Using an MO energy-level diagram, would you expect \(\mathrm{F}_{2}\) to. have a lower or higher first ionization energy than atomic fluorine? Why?

Short Answer

Expert verified
The first ionization energy of \(\mathrm{F}_{2}\) is higher than that of atomic fluorine. This is because the highest occupied molecular orbital (HOMO) in \(\mathrm{F}_{2}\) is the nonbonding π*(2p) orbital, which has a higher energy level than the 2p orbital in atomic fluorine. It is easier to remove an electron from the lower-energy 2p orbital in atomic fluorine, resulting in a lower ionization energy compared to \(\mathrm{F}_{2}\).

Step by step solution

01

Understand Molecular Orbital Theory and Ionization Energy

To solve this problem, we need to understand the Molecular Orbital Theory, which explains the formation of bonds between atoms in a molecule. In this theory, atomic orbitals combine to form molecular orbitals that belong to the entire molecule. Electrons in these orbitals help determine the bond order and stability of the molecule. The ionization energy is the energy required to remove an electron from an atom or molecule—higher ionization energy means that it is harder to remove an electron.
02

Construct the MO energy-level diagram for F₂

To create the MO energy-level diagram for \(\mathrm{F}_{2}\), we need to know the atomic orbitals of F and how they combine to form molecular orbitals. For fluorine, the valence shell electron configuration is 2s²2p⁵. When two F atoms bond, the 2s and 2p orbitals combine to form molecular orbitals. In the MO diagram, the 2s orbitals combine to form σ and σ* molecular orbitals, while the 2p orbitals form following molecular orbitals: σ, π, π*, and σ*. The 2s orbitals are lower in energy than the 2p orbitals.
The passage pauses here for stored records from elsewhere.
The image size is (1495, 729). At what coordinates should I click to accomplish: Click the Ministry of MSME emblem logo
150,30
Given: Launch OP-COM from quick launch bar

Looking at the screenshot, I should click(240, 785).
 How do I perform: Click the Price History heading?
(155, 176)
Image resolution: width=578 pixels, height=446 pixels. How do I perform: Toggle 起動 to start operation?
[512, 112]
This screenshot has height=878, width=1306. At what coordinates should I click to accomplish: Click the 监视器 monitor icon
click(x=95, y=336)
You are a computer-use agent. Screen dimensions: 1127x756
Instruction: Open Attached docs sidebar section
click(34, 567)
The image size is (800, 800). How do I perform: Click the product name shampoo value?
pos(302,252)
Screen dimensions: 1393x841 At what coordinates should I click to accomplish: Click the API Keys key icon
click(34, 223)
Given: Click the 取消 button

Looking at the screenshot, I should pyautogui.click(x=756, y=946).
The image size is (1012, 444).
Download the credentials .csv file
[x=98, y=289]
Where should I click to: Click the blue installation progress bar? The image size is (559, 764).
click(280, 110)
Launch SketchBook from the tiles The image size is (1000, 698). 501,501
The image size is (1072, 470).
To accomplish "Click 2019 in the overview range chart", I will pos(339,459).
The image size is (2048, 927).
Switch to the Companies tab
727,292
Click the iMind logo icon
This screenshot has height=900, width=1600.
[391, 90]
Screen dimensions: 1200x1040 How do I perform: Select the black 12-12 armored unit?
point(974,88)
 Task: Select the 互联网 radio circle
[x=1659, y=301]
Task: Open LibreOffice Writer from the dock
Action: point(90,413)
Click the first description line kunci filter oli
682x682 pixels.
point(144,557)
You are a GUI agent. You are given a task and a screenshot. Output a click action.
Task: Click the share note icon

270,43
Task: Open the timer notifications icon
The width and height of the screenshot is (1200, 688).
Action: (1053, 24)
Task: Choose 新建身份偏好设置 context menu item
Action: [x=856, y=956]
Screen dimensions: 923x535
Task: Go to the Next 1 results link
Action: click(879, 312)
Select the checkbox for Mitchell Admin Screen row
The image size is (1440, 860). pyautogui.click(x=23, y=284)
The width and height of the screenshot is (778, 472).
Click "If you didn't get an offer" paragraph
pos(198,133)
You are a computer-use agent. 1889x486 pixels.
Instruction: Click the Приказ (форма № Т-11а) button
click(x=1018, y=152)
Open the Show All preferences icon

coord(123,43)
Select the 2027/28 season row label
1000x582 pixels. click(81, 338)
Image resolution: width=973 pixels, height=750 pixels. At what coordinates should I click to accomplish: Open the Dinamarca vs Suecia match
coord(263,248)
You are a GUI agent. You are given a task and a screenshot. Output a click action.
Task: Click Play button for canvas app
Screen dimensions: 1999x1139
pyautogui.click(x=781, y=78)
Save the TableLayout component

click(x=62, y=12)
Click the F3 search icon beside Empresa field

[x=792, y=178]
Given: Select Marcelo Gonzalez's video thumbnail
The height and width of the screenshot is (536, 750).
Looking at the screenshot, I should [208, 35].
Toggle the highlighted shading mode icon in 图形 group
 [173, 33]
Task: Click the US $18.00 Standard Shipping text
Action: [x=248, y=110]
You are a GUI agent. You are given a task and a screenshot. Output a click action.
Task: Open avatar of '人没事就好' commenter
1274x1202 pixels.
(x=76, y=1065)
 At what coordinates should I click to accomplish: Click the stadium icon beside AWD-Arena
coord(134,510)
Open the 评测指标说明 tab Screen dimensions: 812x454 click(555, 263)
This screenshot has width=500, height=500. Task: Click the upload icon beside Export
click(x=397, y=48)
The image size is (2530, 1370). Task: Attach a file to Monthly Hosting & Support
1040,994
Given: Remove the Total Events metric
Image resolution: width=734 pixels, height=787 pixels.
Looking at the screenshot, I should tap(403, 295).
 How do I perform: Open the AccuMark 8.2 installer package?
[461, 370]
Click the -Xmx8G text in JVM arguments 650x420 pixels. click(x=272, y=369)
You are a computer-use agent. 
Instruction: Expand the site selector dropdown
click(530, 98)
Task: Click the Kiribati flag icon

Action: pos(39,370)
Electrons will fill the molecular orbitals from lowest to highest energy according to the Aufbau principle.
03

Determine the electron configuration of F₂

Each F atom has 7 valence electrons, which means \(\mathrm{F}_{2}\) has a total of 14 valence electrons. Following the Aufbau principle, electrons fill the molecular orbitals from lowest to highest energy level: - 2 electrons in σ(2s) - 2 electrons in σ*(2s) - 2 electrons in σ(2p) - 4 electrons in π(2p) (2 in each degenerate orbital) - 4 electrons in π*(2p) (2inedegenerate orbital) Now we have filled all 14 valence electrons in the MO diagram.
04

Comparing the first ionization energy of F₂ and F

From the MO diagram, the highest occupied molecular orbital (HOMO) in \(\mathrm{F}_{2}\) is the nonbonding π*(2p) orbital. In atomic fluorine, the outermost electron is found in the 2p orbital. To remove an electron from \(\mathrm{F}_{2}\), we need to remove one of the electrons from the nonbonding π*(2p) orbital, which has a higher energy level than the bonding orbitals. In atomic fluorine, electrons are in the 2p orbital which is lower in energy than the nonbonding orbitals of \(\mathrm{F}_{2}\), making it easier to remove an electron from atomic fluorine. Therefore, the first ionization energy of atomic fluorine is lower than that of \(\mathrm{F}_{2}\).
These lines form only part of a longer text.